_What you should do:_ Please make an exact copy of the lines from the one holding "The image size is (472, 267)." through the end of the data, both ends included, with no pictures.

_Data records:_
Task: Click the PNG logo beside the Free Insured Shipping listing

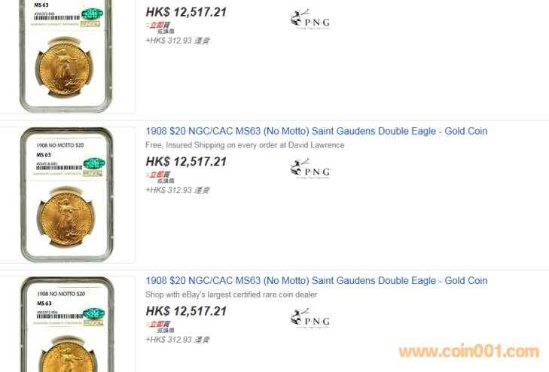Action: 310,169
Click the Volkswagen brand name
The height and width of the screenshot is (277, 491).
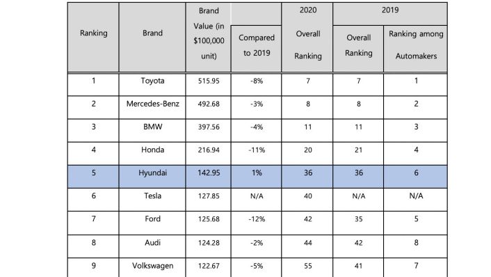(152, 266)
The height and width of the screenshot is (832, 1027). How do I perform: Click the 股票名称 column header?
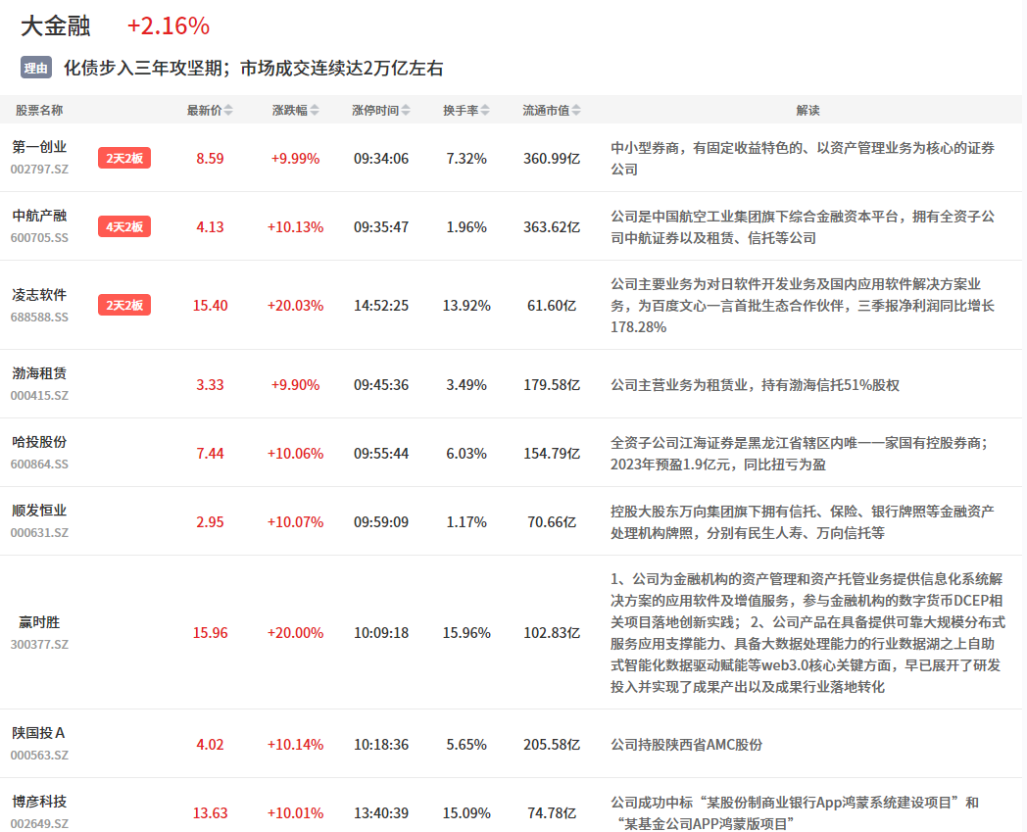(39, 111)
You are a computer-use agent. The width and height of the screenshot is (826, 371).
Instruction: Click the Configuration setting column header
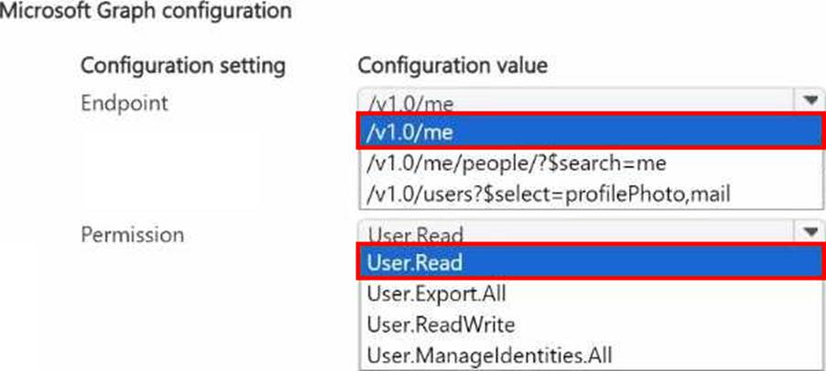(183, 66)
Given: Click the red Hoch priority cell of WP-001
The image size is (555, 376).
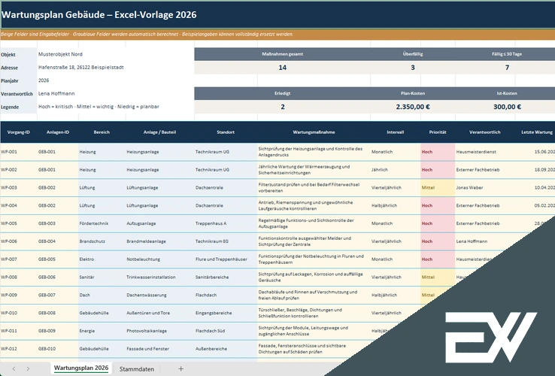Looking at the screenshot, I should point(438,152).
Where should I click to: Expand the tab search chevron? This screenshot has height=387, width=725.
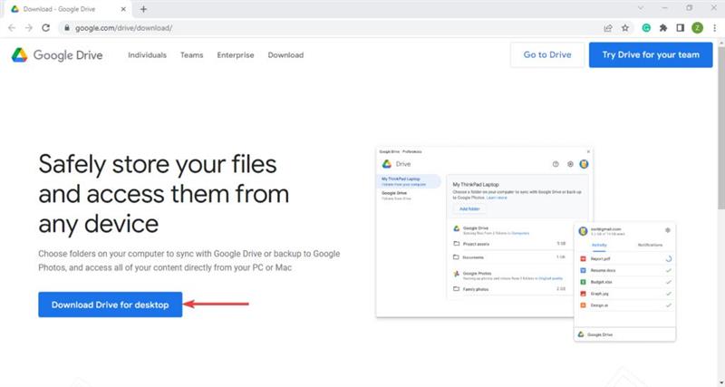point(643,8)
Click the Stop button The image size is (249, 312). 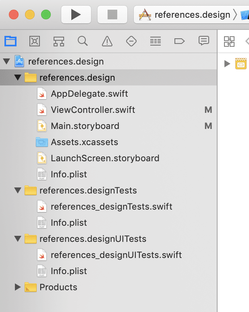[x=112, y=15]
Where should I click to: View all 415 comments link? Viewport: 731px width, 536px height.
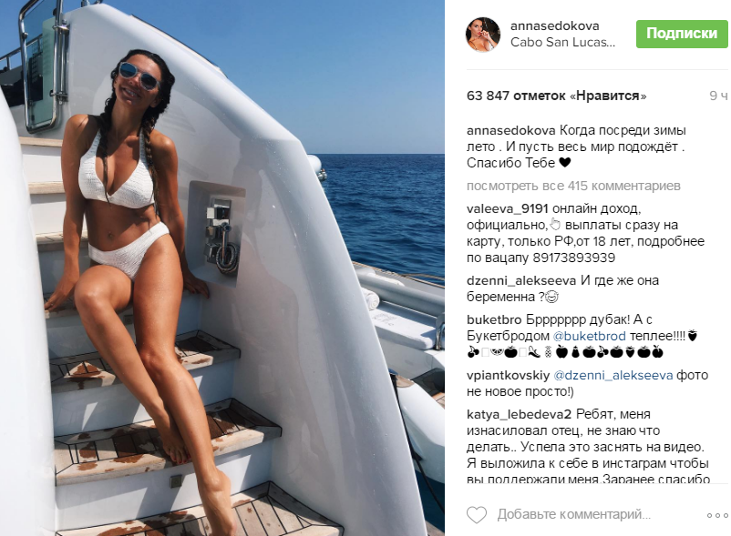[573, 186]
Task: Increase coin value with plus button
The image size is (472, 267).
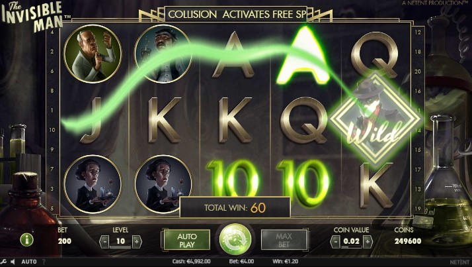Action: click(368, 242)

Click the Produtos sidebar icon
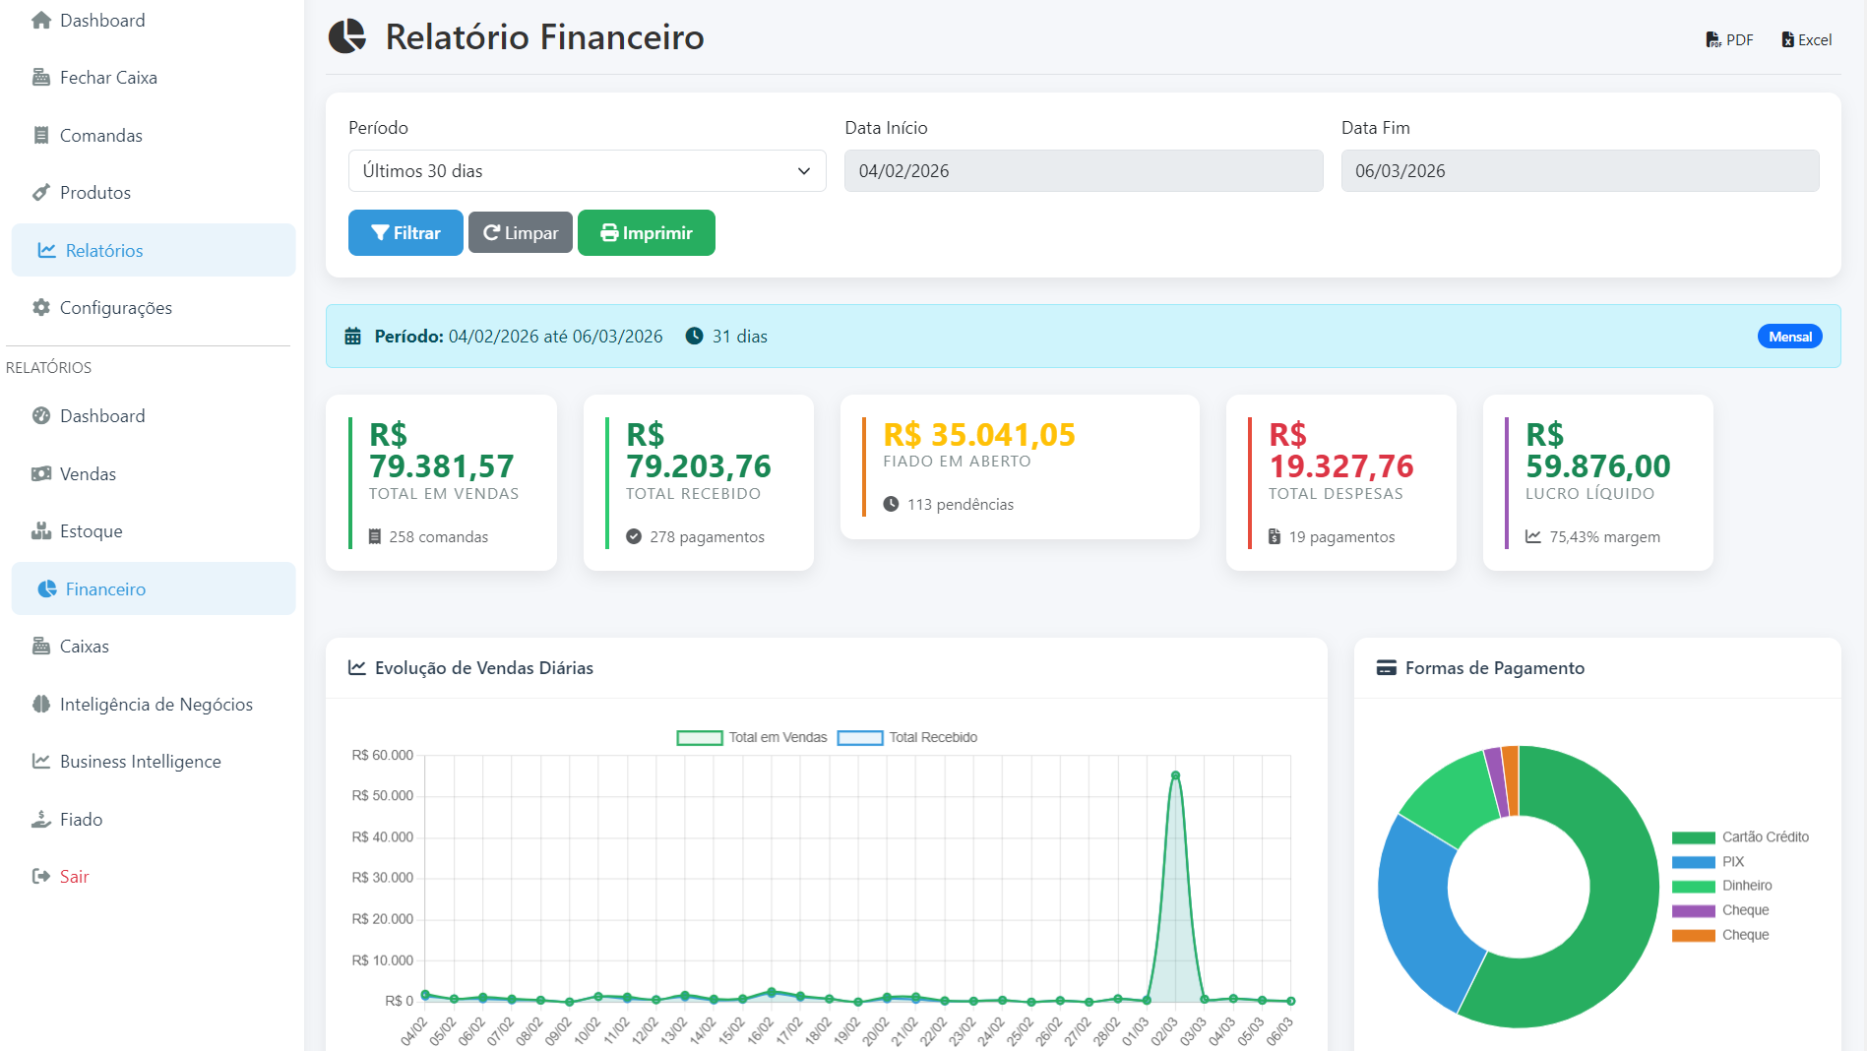[x=41, y=193]
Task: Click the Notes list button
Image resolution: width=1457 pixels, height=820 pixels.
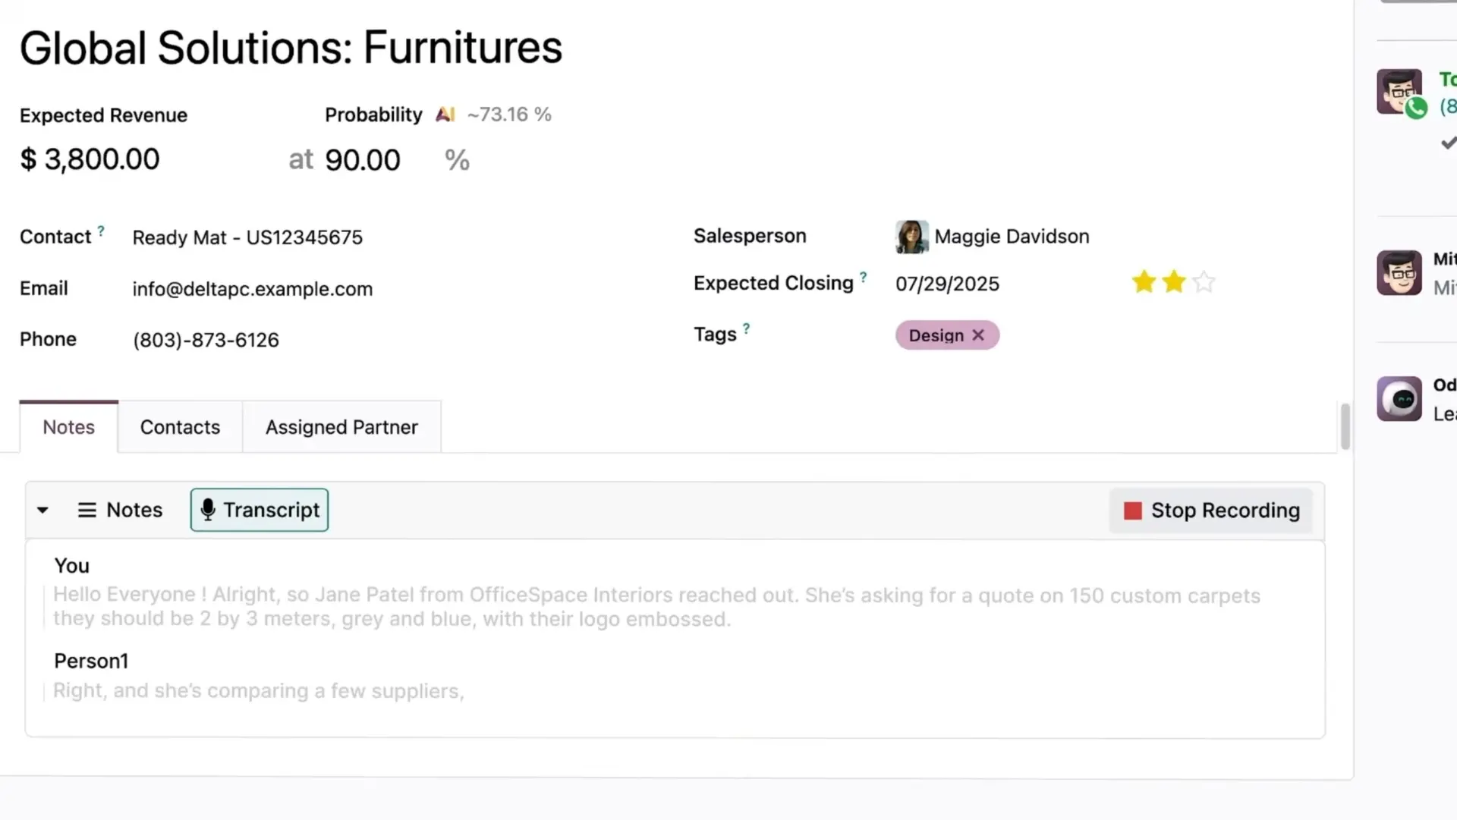Action: pos(120,511)
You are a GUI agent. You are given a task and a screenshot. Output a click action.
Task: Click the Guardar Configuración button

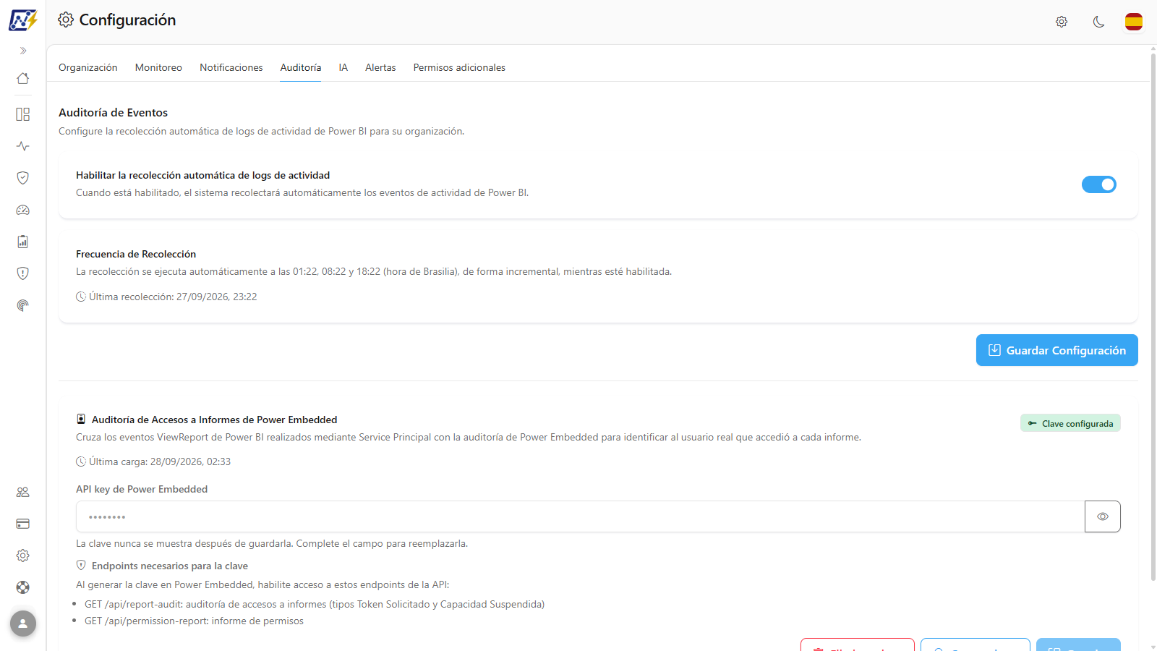pyautogui.click(x=1057, y=350)
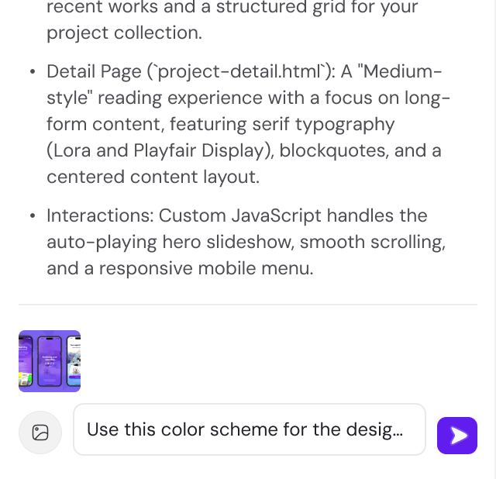Click the bullet dot before 'Detail Page'
The width and height of the screenshot is (496, 479).
click(32, 72)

_Result for this task:_
The image size is (472, 267).
Action: click(368, 242)

Click the Produtos sidebar icon
[x=41, y=193]
Task: Click the Notes list button
Image resolution: width=1457 pixels, height=820 pixels.
Action: pos(120,511)
You are a GUI agent. You are given a task and a screenshot. Output a click action.
Task: Click the Guardar Configuración button

pyautogui.click(x=1057, y=350)
Click the bullet dot before 'Detail Page'
The width and height of the screenshot is (496, 479).
click(32, 72)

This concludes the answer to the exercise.